* What is needed *
Write out, please, each line from the one containing "Baby Names (22, 2532)" to the final line of the data, both included, exactly and without pictures.

* Extracted information *
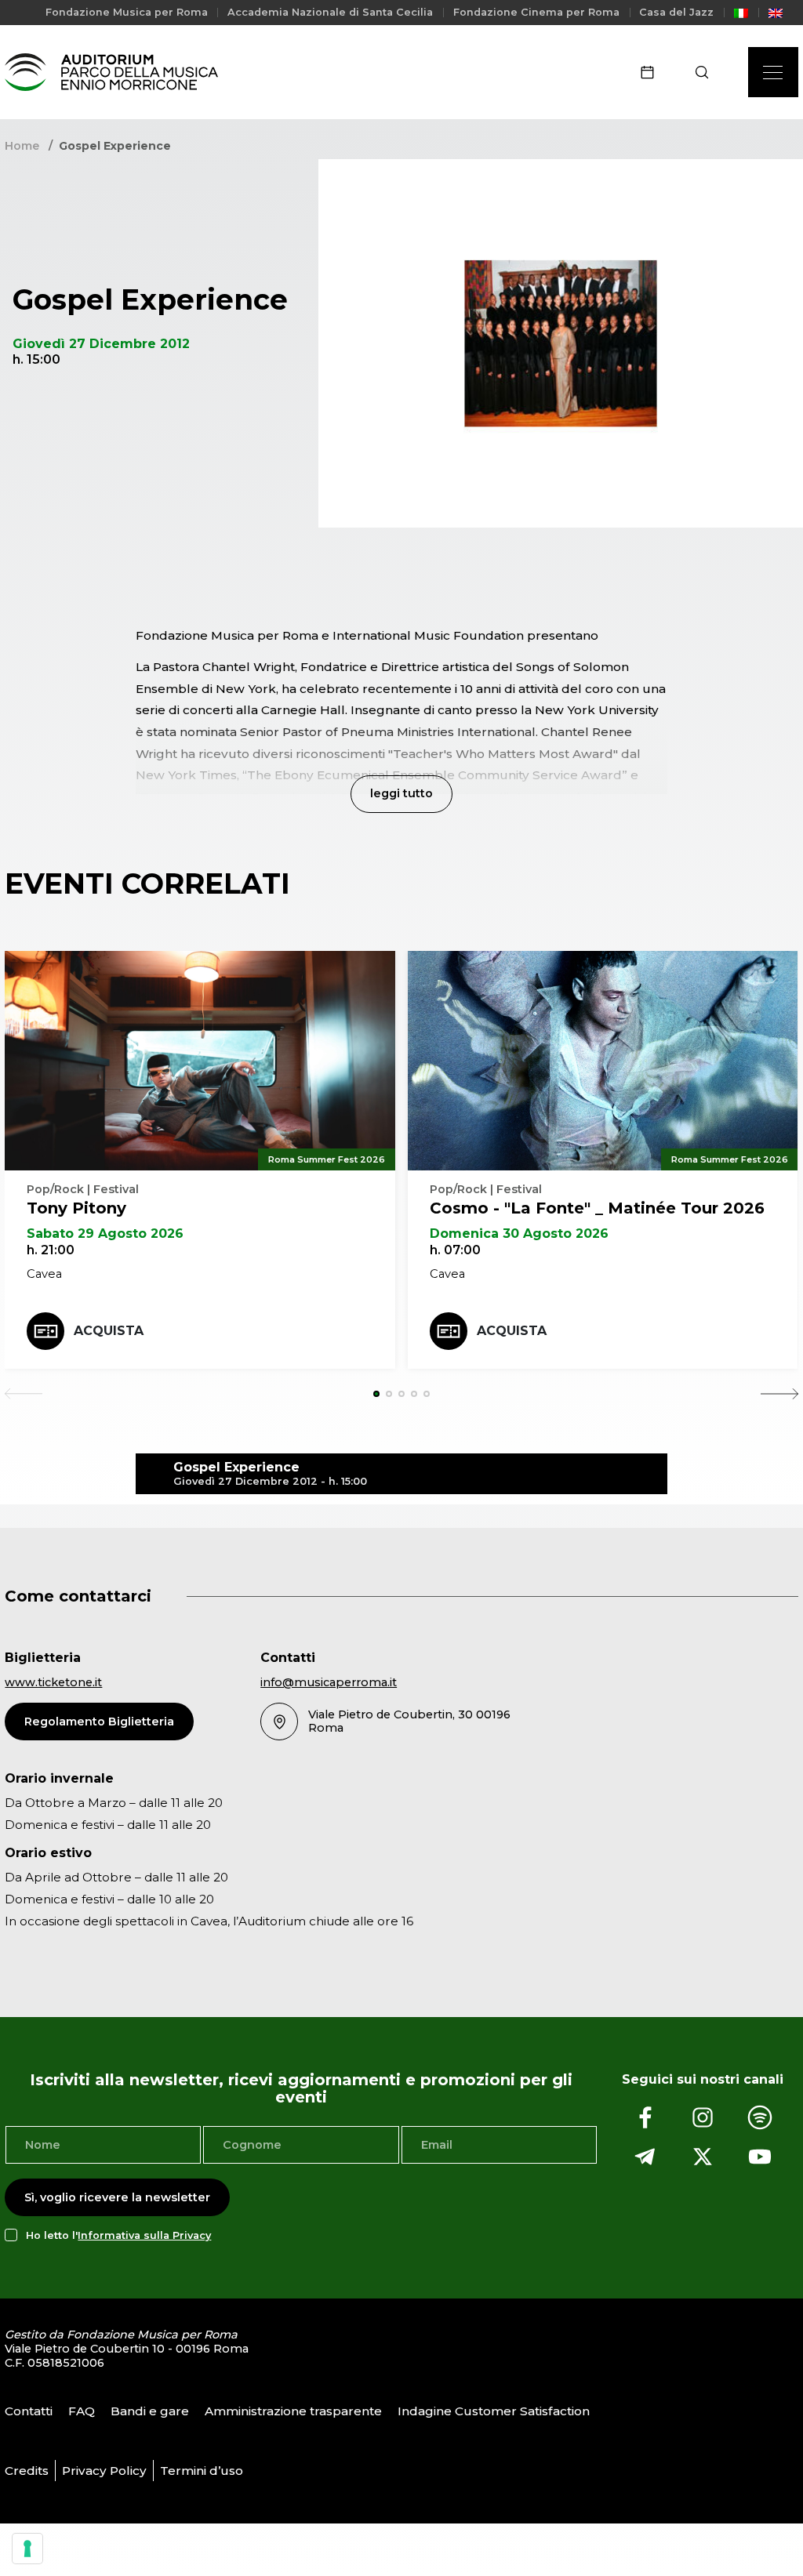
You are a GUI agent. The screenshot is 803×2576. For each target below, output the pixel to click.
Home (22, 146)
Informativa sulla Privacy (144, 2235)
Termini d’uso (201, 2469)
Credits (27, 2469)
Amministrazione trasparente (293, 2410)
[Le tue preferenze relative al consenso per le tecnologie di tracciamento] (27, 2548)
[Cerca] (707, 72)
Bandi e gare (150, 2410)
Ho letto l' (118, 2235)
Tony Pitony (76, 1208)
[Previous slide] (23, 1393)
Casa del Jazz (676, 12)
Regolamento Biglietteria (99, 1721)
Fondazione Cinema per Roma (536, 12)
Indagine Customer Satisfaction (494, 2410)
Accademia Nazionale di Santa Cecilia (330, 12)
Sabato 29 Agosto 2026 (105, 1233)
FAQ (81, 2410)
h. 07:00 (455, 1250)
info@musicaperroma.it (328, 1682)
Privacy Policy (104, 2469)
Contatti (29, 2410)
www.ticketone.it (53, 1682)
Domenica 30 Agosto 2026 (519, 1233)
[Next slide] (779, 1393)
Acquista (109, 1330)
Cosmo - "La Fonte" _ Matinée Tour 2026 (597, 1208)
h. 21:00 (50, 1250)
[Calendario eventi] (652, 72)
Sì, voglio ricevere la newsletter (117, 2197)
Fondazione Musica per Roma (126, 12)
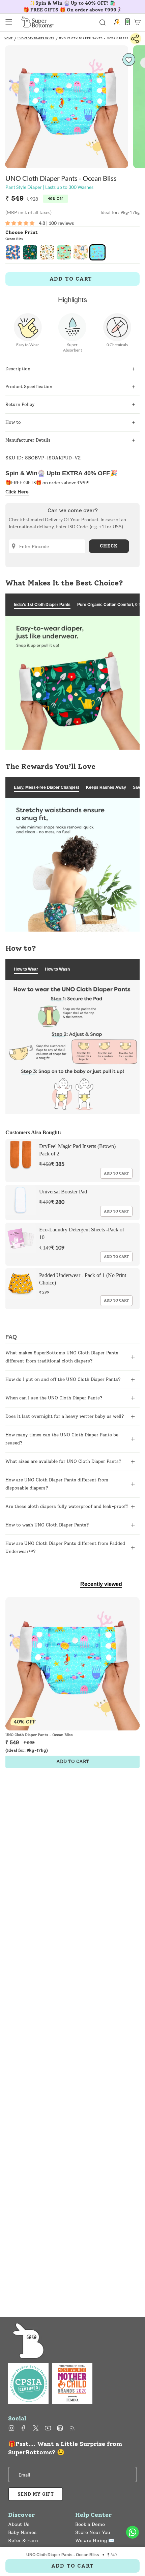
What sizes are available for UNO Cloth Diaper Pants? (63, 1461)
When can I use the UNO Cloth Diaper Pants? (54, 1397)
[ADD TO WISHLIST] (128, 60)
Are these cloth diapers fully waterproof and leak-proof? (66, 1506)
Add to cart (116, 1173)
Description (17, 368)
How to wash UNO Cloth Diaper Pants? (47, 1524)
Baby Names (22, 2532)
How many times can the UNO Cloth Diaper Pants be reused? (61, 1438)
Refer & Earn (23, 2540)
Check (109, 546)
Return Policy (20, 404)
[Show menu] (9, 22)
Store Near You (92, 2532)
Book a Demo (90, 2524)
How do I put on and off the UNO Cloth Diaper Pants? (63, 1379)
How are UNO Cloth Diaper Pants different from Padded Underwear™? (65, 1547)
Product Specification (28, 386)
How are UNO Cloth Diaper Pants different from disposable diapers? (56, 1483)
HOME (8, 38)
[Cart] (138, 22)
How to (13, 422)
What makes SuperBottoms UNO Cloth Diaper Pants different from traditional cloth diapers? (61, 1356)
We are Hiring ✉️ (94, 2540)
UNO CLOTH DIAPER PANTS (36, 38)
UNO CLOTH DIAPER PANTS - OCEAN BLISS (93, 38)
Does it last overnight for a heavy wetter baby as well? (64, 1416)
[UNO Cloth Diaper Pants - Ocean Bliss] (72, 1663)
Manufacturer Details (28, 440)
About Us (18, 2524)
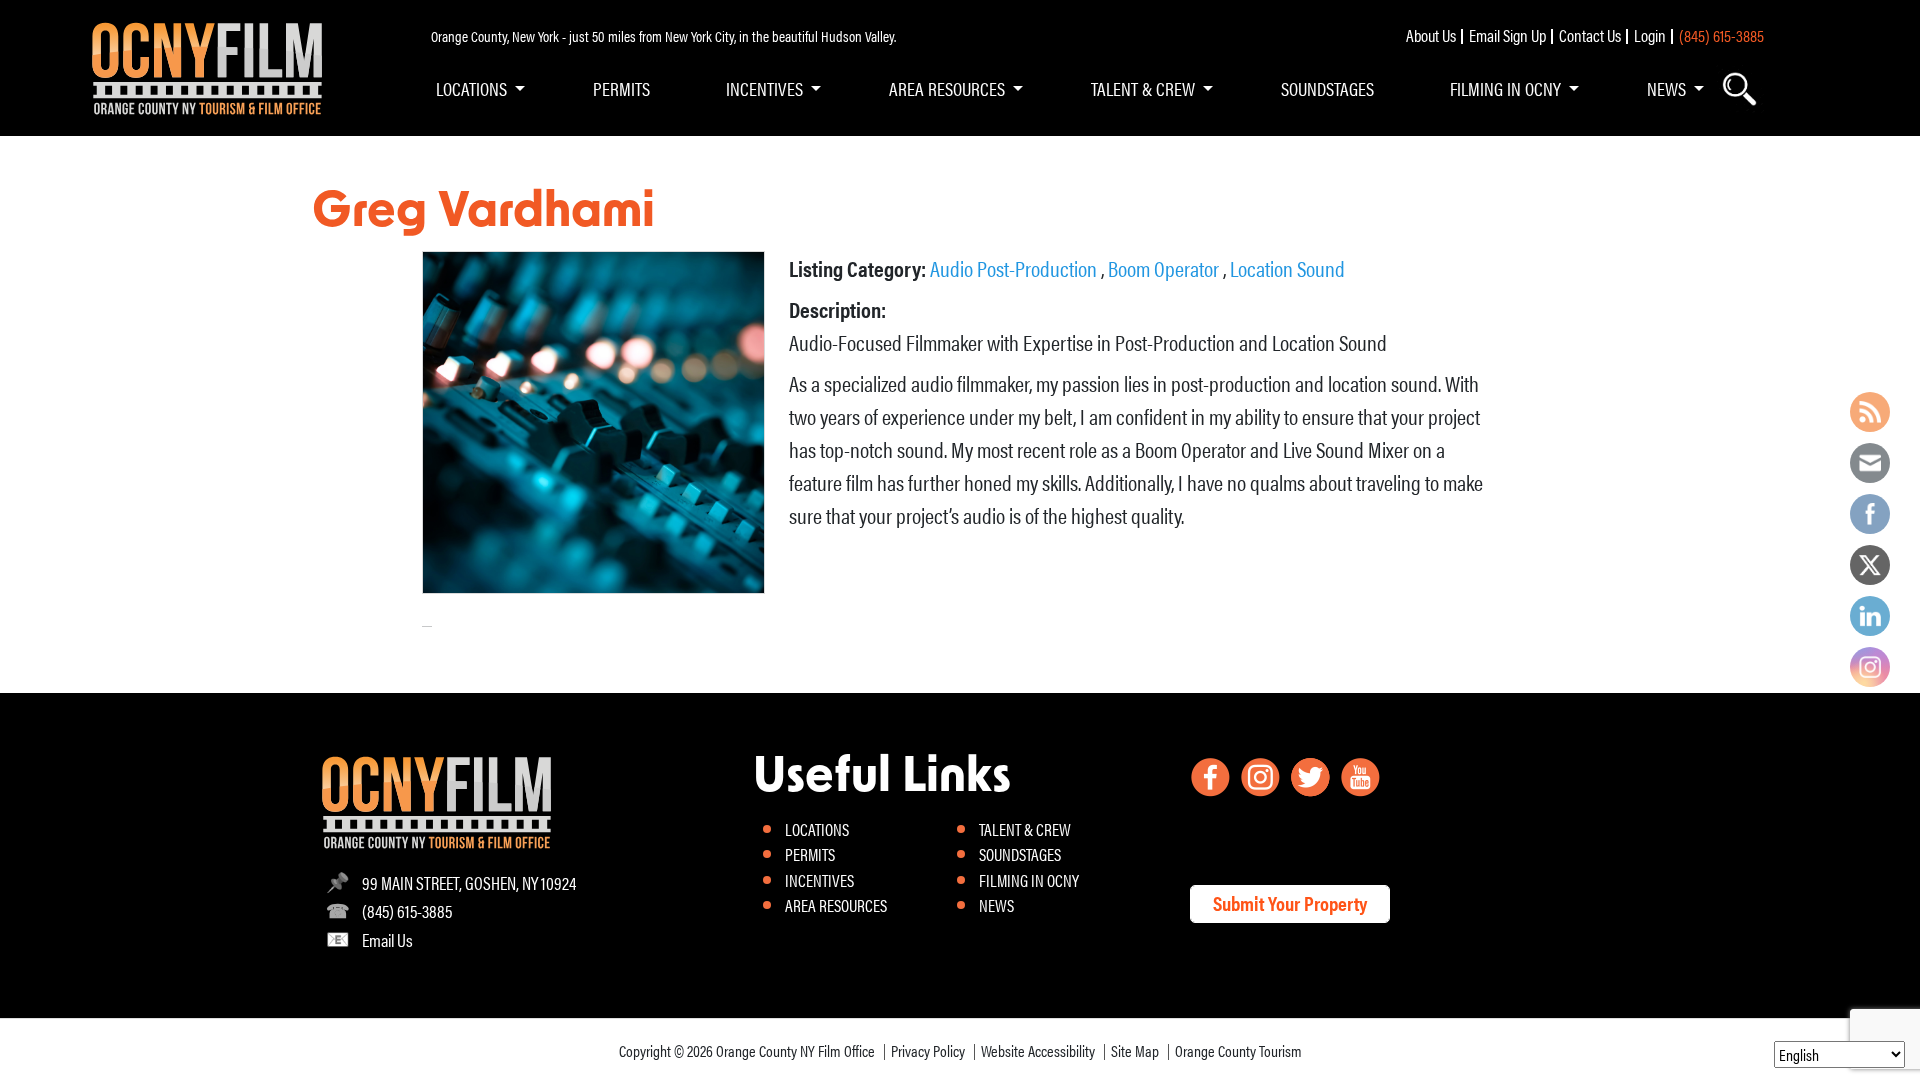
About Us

* Solution for this exercise *
Baby Names (22, 2532)
How many times can the UNO Cloth Diaper Pants be reused? (61, 1438)
Refer & Earn (23, 2540)
Check (109, 546)
Return Policy (20, 404)
[Show menu] (9, 22)
Store Near You (92, 2532)
Book a Demo (90, 2524)
How do I put on and off the UNO Cloth Diaper Pants? (63, 1379)
How are UNO Cloth Diaper Pants different from Padded Underwear™? (65, 1547)
Product Specification (28, 386)
How are UNO Cloth Diaper Pants different from disposable diapers? (56, 1483)
HOME (8, 38)
[Cart] (138, 22)
How to (13, 422)
What makes SuperBottoms UNO Cloth Diaper Pants different from traditional cloth diapers? (61, 1356)
We are Hiring ✉️ (94, 2540)
UNO CLOTH DIAPER PANTS (36, 38)
UNO CLOTH DIAPER PANTS - OCEAN BLISS (93, 38)
Does it last overnight for a heavy wetter baby as well? (64, 1416)
[UNO Cloth Diaper Pants - Ocean Bliss] (72, 1663)
Manufacturer Details (28, 440)
About Us (18, 2524)
About Us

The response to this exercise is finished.